Free School Meals (FSM) are currently offered to children who come from low-income families and who fulfil certain qualifying criteria. The number of students receiving FSM is also widely used as an indicator of the wealth and intake of a school; Schools where a large number of students get FSM would most likely be in poorer areas.
Now the government has announced that from 2015, all English schoolchildren under the age of 8 will receive FSM. The aim is to ensure that every child receives a fresh, nutritious and filling lunchtime meal.
Many parents have expressed delight at the news. The policy is expected to save them about £400 a year, per child. Other people have expressed concern about how this could possibly be funded. It is thought that it will cost the government (or the taxpayer?) £600 million a year.
Yet the main reasons for introducing this policy are not financial, but social. Hungry children cannot concentrate properly, resulting in disruptive and ineffective learning. A proper lunch is thought to help greatly with concentration levels. When pilot projects were carried out in Durham and Newham, East London between 2009-2011, teachers reported a significant improvement in both behaviour and attainment.
Two main social groups were perceived to benefit the most from the pilot. The first were children who did not quite qualify for FSM under the normal rules, but whose families were clearly struggling financially. The other group who appeared to benefit is more of a surprise. Students who normally qualify for FSM achieved better academically and socially during the pilot projects. Why? Restaurant owner Henry Dimbleby, who carried out research for the government on this subject, says that this is because: “It completely changes the culture of the school. It creates a one-school culture where all teachers and children eat together, rather than ‘us and them’.”

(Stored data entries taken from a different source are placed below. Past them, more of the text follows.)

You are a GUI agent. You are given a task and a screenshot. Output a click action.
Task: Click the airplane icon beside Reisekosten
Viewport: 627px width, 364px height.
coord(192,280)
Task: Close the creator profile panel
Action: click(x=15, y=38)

This idea is further backed up by schools in Islington, North London, who have received FSM for all students since 2010, under a policy from their Labour-led council. Calvin Henry, an Islington headteacher, said: “This policy is … an effective social leveller. There is no stigma attached to having a FSM.”
Despite some initial grumblings about money (particularly in light of the government removing Child Benefit for higher income earners), there has been only limited opposition to the FSM policy in the press. The evidence of improved behaviour and attainment in the pilot studies is perhaps too compelling. It will be interesting to see the impact once this policy goes nationwide in 2015.